» **Action item**:
Find, in the records below, the line that contains "Given: Open the" and the line that contains "Open the Language (En) dropdown". Copy those two lines and everything between them exactly, but not the pictures.

» **Input material**:
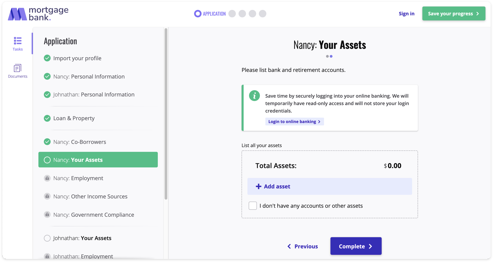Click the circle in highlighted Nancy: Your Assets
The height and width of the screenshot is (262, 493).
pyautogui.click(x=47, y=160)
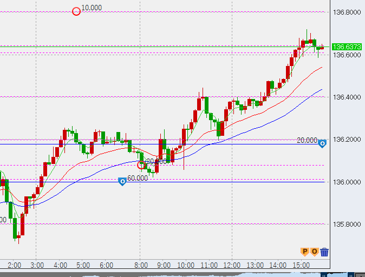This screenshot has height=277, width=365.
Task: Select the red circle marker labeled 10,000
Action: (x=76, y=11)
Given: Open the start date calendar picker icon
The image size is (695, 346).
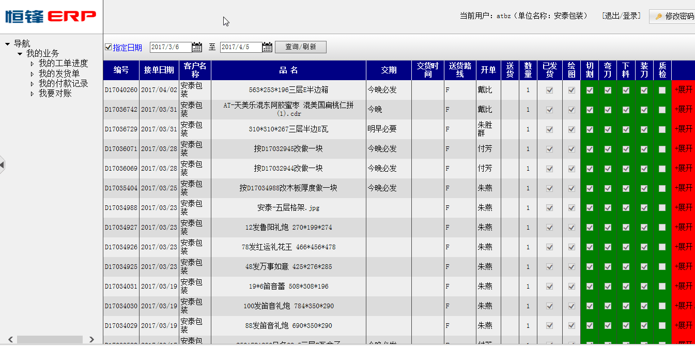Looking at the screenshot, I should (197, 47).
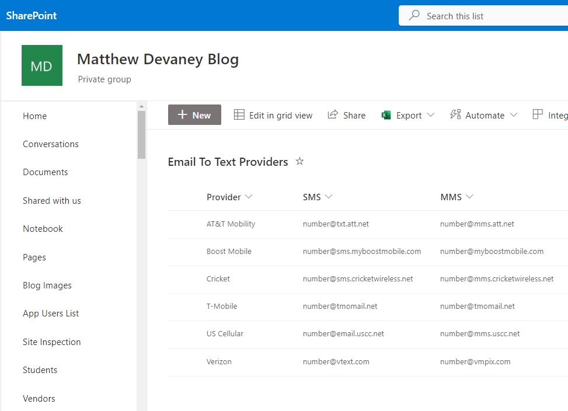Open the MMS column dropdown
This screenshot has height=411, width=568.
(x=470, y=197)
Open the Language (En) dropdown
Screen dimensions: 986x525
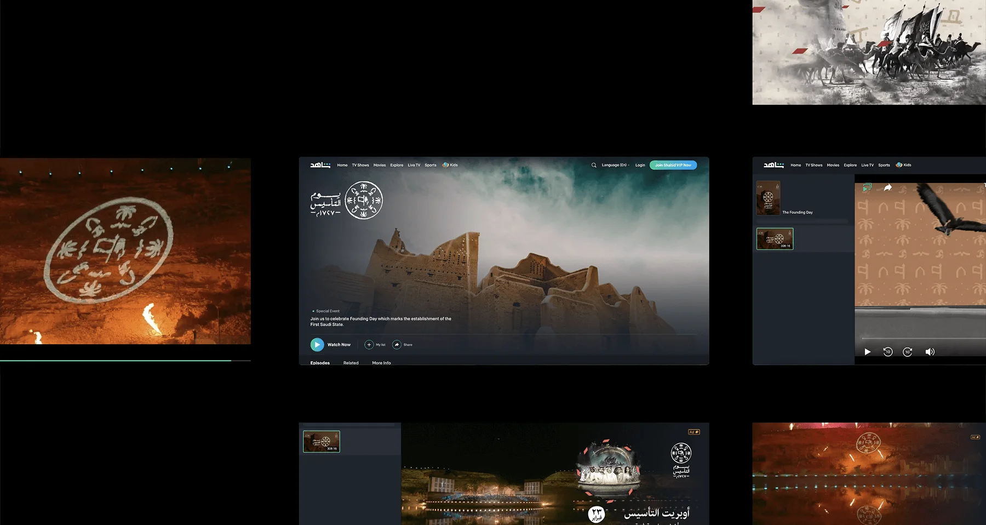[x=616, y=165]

==

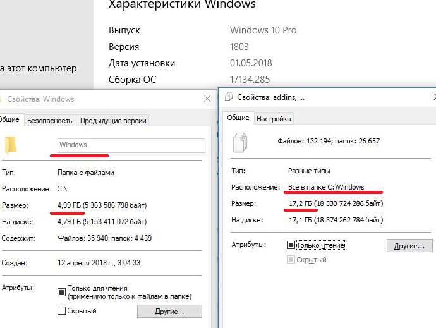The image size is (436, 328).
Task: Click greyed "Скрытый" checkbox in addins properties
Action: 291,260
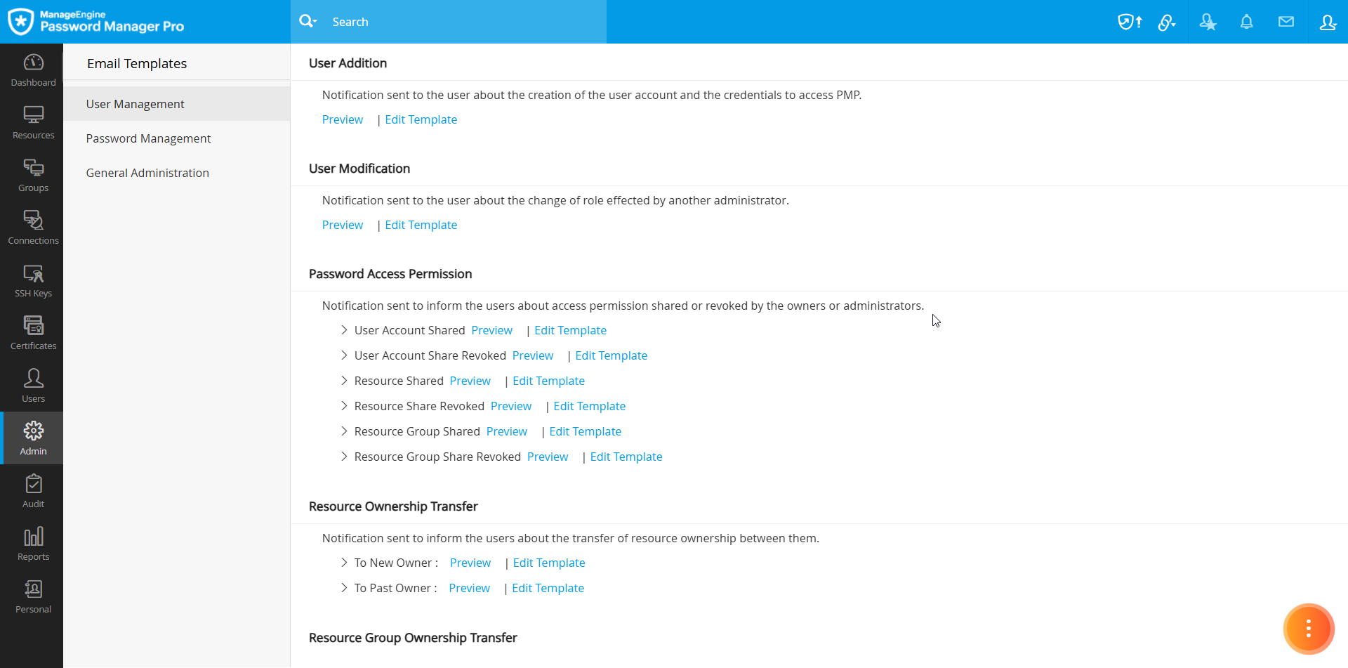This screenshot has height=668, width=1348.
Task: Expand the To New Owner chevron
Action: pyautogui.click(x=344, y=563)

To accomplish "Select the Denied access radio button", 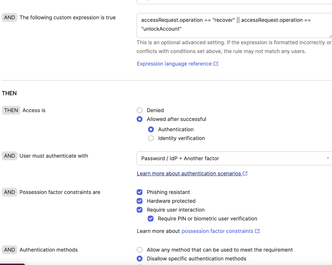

» **Task response**:
Given: Open the start date calendar picker icon
The image size is (695, 346).
Looking at the screenshot, I should (197, 47).
Open the MMS column dropdown
This screenshot has height=411, width=568.
(x=470, y=197)
Open the Language (En) dropdown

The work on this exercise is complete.